**Data shown:**
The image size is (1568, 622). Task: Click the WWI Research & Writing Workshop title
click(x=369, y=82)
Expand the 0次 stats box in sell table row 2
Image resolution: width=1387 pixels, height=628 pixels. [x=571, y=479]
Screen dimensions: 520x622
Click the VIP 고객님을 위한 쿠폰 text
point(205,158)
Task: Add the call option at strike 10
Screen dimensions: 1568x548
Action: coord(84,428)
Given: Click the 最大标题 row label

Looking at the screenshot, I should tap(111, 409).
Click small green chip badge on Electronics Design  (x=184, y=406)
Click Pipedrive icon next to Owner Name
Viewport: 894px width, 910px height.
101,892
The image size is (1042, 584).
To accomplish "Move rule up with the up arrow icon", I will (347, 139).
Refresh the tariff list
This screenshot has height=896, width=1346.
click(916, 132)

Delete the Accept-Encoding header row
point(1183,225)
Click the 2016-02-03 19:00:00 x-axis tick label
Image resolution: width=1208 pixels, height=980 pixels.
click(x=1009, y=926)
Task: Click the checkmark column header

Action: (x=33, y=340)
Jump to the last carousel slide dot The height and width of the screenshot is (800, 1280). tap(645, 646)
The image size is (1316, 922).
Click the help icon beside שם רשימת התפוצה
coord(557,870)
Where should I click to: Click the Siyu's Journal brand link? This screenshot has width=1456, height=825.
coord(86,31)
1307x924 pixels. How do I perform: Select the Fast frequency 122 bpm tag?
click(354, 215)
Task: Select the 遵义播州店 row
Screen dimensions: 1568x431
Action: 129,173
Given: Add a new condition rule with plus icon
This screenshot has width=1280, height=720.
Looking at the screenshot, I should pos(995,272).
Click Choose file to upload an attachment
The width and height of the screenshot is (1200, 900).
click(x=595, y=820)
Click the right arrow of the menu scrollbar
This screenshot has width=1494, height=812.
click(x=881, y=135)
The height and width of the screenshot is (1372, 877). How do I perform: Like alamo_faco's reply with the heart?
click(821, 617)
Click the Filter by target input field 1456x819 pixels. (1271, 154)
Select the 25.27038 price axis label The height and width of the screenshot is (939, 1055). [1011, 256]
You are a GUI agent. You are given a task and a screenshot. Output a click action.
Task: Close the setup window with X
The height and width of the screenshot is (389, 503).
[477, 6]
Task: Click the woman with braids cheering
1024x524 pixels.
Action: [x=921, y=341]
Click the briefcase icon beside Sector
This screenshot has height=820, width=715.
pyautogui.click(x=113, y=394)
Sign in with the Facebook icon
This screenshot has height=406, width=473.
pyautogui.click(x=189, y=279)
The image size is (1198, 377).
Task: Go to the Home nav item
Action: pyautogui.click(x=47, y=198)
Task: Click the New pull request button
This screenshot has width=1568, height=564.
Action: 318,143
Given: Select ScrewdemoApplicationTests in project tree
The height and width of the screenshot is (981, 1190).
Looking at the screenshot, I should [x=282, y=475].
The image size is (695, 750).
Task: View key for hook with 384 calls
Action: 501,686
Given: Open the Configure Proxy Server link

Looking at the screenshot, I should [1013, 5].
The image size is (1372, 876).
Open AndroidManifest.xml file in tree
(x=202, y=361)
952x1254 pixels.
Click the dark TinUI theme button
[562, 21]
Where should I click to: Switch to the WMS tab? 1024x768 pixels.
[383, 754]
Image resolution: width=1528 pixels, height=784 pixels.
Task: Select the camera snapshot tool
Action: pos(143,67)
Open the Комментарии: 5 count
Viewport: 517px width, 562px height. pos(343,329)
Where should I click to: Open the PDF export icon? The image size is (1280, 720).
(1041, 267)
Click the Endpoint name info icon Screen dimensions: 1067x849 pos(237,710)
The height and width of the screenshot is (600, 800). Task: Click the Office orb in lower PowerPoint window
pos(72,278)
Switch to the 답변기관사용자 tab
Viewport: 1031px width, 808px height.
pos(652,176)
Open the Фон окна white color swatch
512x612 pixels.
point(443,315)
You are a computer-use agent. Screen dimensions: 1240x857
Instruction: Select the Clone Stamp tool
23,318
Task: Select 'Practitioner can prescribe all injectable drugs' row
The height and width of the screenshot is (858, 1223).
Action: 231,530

**Short exercise:**
Rewrite all of the material above, replacing every occurrence of "Screen dimensions" with "Display size" and leaving everything else unchanged.

**Answer to the problem:**
The image size is (1568, 622). Task: Click the WWI Research & Writing Workshop title
click(x=369, y=82)
Expand the 0次 stats box in sell table row 2
Image resolution: width=1387 pixels, height=628 pixels. [x=571, y=479]
Display size: 520x622
Click the VIP 고객님을 위한 쿠폰 text
point(205,158)
Task: Add the call option at strike 10
Display size: 1568x548
Action: coord(84,428)
Given: Click the 最大标题 row label

Looking at the screenshot, I should tap(111, 409).
Click small green chip badge on Electronics Design  (x=184, y=406)
Click Pipedrive icon next to Owner Name
Viewport: 894px width, 910px height.
101,892
The image size is (1042, 584).
To accomplish "Move rule up with the up arrow icon", I will (347, 139).
Refresh the tariff list
This screenshot has height=896, width=1346.
click(916, 132)

Delete the Accept-Encoding header row
point(1183,225)
Click the 2016-02-03 19:00:00 x-axis tick label
Image resolution: width=1208 pixels, height=980 pixels.
click(x=1009, y=926)
Task: Click the checkmark column header

Action: (x=33, y=340)
Jump to the last carousel slide dot The height and width of the screenshot is (800, 1280). tap(645, 646)
The image size is (1316, 922).
Click the help icon beside שם רשימת התפוצה
coord(557,870)
Where should I click to: Click the Siyu's Journal brand link? This screenshot has width=1456, height=825.
coord(86,31)
1307x924 pixels. How do I perform: Select the Fast frequency 122 bpm tag?
click(354, 215)
Task: Select the 遵义播州店 row
Display size: 1568x431
Action: 129,173
Given: Add a new condition rule with plus icon
This screenshot has width=1280, height=720.
Looking at the screenshot, I should pos(995,272).
Click Choose file to upload an attachment
The width and height of the screenshot is (1200, 900).
click(x=595, y=820)
Click the right arrow of the menu scrollbar
This screenshot has width=1494, height=812.
click(x=881, y=135)
The height and width of the screenshot is (1372, 877). How do I perform: Like alamo_faco's reply with the heart?
click(821, 617)
Click the Filter by target input field 1456x819 pixels. (1271, 154)
Select the 25.27038 price axis label The height and width of the screenshot is (939, 1055). [1011, 256]
You are a GUI agent. You are given a task and a screenshot. Output a click action.
Task: Close the setup window with X
The height and width of the screenshot is (389, 503).
[477, 6]
Task: Click the woman with braids cheering
1024x524 pixels.
Action: [x=921, y=341]
Click the briefcase icon beside Sector
This screenshot has height=820, width=715.
pyautogui.click(x=113, y=394)
Sign in with the Facebook icon
This screenshot has height=406, width=473.
pyautogui.click(x=189, y=279)
The image size is (1198, 377).
Task: Go to the Home nav item
Action: pyautogui.click(x=47, y=198)
Task: Click the New pull request button
This screenshot has width=1568, height=564.
Action: 318,143
Given: Select ScrewdemoApplicationTests in project tree
The height and width of the screenshot is (981, 1190).
Looking at the screenshot, I should [x=282, y=475].
The image size is (695, 750).
Task: View key for hook with 384 calls
Action: 501,686
Given: Open the Configure Proxy Server link

Looking at the screenshot, I should [1013, 5].
The image size is (1372, 876).
Open AndroidManifest.xml file in tree
(x=202, y=361)
952x1254 pixels.
Click the dark TinUI theme button
[562, 21]
Where should I click to: Switch to the WMS tab? 1024x768 pixels.
[383, 754]
Image resolution: width=1528 pixels, height=784 pixels.
Task: Select the camera snapshot tool
Action: pos(143,67)
Open the Комментарии: 5 count
Viewport: 517px width, 562px height. pos(343,329)
Where should I click to: Open the PDF export icon? The image size is (1280, 720).
(1041, 267)
Click the Endpoint name info icon Display size: 1067x849 pos(237,710)
The height and width of the screenshot is (600, 800). Task: Click the Office orb in lower PowerPoint window
pos(72,278)
Switch to the 답변기관사용자 tab
Viewport: 1031px width, 808px height.
pos(652,176)
Open the Фон окна white color swatch
512x612 pixels.
point(443,315)
You are a computer-use agent. Display size: 1240x857
Instruction: Select the Clone Stamp tool
23,318
Task: Select 'Practitioner can prescribe all injectable drugs' row
The height and width of the screenshot is (858, 1223).
Action: 231,530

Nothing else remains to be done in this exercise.